Member of the California State Assembly from the 58th district
- Incumbent
- Assumed office December 2, 2024
- Preceded by: Sabrina Cervantes

Personal details
- Born: April 27, 1971 (age 55) Riverside, California
- Party: Republican
- Education: Riverside City College (AA) University of Phoenix (BS) National University (MA)
- Website: Campaign Website Legislative website

= Leticia Castillo =

American politician (born 1971)

Leticia Castillo (born April 27, 1971) is an American psychotherapist and politician serving as a member of the California State Assembly. She is a Republican representing the 58th district, encompassing parts of Riverside County and San Bernardino County. The district includes the cities of Jurupa Valley, Corona, Eastvale, Riverside, and Grand Terrace. Prior to her election, she was a psychotherapist in private practice.

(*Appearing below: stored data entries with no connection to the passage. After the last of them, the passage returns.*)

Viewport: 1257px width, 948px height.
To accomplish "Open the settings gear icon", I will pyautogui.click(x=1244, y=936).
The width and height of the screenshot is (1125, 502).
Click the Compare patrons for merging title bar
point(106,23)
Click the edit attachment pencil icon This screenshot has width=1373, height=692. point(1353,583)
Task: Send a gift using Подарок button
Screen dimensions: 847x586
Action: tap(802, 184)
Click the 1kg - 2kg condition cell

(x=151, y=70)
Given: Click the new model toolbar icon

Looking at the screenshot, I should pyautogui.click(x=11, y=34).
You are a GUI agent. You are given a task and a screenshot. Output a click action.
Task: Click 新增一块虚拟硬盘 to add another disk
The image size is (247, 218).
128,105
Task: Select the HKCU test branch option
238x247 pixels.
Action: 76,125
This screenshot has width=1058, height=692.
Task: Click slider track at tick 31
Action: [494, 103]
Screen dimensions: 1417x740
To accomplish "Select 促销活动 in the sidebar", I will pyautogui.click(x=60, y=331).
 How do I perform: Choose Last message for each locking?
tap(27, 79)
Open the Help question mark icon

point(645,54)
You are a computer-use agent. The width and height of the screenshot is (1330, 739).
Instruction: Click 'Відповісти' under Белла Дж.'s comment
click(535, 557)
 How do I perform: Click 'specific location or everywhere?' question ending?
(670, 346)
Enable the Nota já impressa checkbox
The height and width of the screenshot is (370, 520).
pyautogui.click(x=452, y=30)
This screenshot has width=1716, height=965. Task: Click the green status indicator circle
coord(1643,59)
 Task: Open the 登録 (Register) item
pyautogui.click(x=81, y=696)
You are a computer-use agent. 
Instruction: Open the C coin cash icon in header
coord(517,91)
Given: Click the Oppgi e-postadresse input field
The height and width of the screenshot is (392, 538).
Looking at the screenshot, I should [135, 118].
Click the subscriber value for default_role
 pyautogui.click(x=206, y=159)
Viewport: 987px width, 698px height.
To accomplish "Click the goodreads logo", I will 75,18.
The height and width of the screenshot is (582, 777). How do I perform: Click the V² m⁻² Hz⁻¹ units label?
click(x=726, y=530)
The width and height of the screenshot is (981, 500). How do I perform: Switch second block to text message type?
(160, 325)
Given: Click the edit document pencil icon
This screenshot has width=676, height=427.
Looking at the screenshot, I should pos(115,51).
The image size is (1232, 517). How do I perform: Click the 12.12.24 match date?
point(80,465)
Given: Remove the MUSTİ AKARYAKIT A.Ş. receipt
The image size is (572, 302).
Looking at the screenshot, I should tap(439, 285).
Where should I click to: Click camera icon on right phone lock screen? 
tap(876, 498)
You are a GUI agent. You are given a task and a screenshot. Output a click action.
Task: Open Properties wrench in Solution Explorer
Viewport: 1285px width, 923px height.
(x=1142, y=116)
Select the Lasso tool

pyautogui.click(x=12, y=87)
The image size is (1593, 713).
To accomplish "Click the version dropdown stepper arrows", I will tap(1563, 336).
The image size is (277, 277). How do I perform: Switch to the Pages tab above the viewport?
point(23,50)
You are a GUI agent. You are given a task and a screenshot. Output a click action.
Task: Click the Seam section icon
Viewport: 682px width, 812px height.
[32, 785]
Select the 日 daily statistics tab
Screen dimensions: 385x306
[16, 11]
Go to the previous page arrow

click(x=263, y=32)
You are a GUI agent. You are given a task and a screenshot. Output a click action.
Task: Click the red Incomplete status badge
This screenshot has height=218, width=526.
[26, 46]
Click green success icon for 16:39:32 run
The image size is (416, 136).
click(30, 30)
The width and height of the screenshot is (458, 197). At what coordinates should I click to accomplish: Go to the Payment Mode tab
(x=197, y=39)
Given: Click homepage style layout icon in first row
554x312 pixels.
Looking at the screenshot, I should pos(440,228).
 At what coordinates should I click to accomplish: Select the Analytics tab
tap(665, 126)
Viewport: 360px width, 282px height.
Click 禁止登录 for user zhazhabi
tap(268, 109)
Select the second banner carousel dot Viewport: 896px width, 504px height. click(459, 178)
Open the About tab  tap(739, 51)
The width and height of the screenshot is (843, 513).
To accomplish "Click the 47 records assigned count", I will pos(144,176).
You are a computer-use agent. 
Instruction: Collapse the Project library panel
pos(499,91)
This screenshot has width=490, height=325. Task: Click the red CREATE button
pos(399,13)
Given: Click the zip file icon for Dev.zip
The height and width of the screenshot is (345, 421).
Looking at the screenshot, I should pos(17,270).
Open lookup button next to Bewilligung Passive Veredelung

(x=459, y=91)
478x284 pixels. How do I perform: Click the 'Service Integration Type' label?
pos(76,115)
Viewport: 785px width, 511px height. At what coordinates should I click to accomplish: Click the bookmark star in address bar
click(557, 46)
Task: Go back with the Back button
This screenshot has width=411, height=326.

== Early life and education ==
Born in Riverside, California, Castillo is a first-generation Mexican American. She graduated from Lee Pollard High School

 while simultaneously attending the Corona College of Cosmetology in 1989. She holds a B.S. degree in human services from the University of Phoenix, a M.A. in counseling psychology from National University, and an associate degree for social and behavioral studies at Riverside City College.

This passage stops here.